Evil Twin Attacks – Part 1

An Evil Twin is a fake wireless access point that appears as a genuine hotspot offered by a legitimate provider.
The idea is to set up a malicious wireless network with the same SSID(Service Set Identifier) name as the original one.
Devices connecting to a Wi-Fi Network like laptops ,tablets and smart phones have no way to distinguish between two Wi-Fi networks with the same SSID name.
This enables hackers to set up malicious wireless networks that can capture the traffic and extract sensitive information from victims.
So, Evil Twin Attack simply means there is another fake Access Point which pretends like authentic and authorized Access Point to which a client can be connected.
This attack often happens in HotSpots like:
⚫ Restaurants
⚫ Bars
⚫ Airports

It provides fake Web-GUIs in some cases too.
For this attack to be a success, we need a little bit of phishing using good old social engineering.
A very good tool for such purpose : Wi-Fi phisher (provided in Kali Linux)
Attacker can sniff, phish, capture data by using this attack.
This attack is hard to trace since this can be launched and shut off suddenly or randomly and can last only for a short time after achieving their(attackers) goal.

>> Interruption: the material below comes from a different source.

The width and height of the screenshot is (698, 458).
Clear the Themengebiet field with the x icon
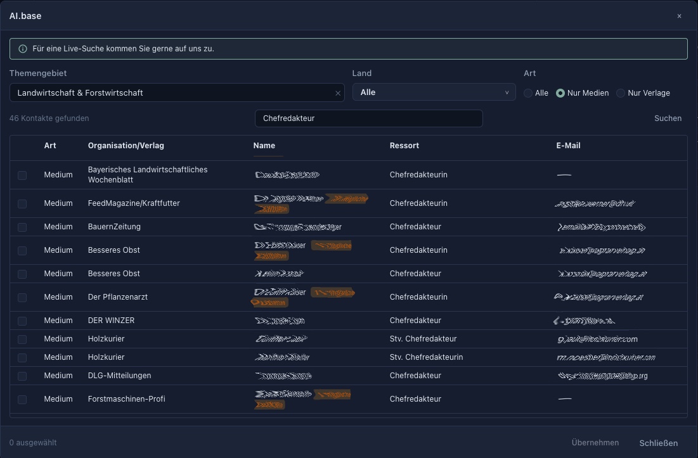[338, 93]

Evil Twin Attack Methodology

Step 1

First scan the air for a target access point.
Then create an access point using airbase-ng with the same name and channel of the target access point, hence Evil TWIN attack.

Step 2

The client is now disconnected repeatedly from the original access point and as most modern system’s setting says… “Connect back to same ESSID (AP name) if disconnects”.
This also happens because when the client disconnects from any access point it starts sending probe requests in the air with the name of the access point it connected to earlier.
Hence BSSID isn’t a barrier, you just need BSSID to spoof the AP (Access Point).

Step 3

Client is now connected to the Evil Twin access point and now client may start browsing Internet.

Step 4

Client will see a web administrator warning saying “Enter WPA password to download and upgrade the router firmware

The moment client enters the password, she/he will be redirected to a loading page and the password will be stored in the MySQL database of the attacker machine.

NOTE

Many public Wi-Fi networks use web pages that require your login details to connect you to the internet.

The goal of this attack is to fool the victim into giving their authentication details for a legitimate Wi-Fi network.

Once the hacker has these details, they can log into the network, take control of it, monitor unencrypted traffic, and perform other MITM (Man-In-The-Middle) attacks.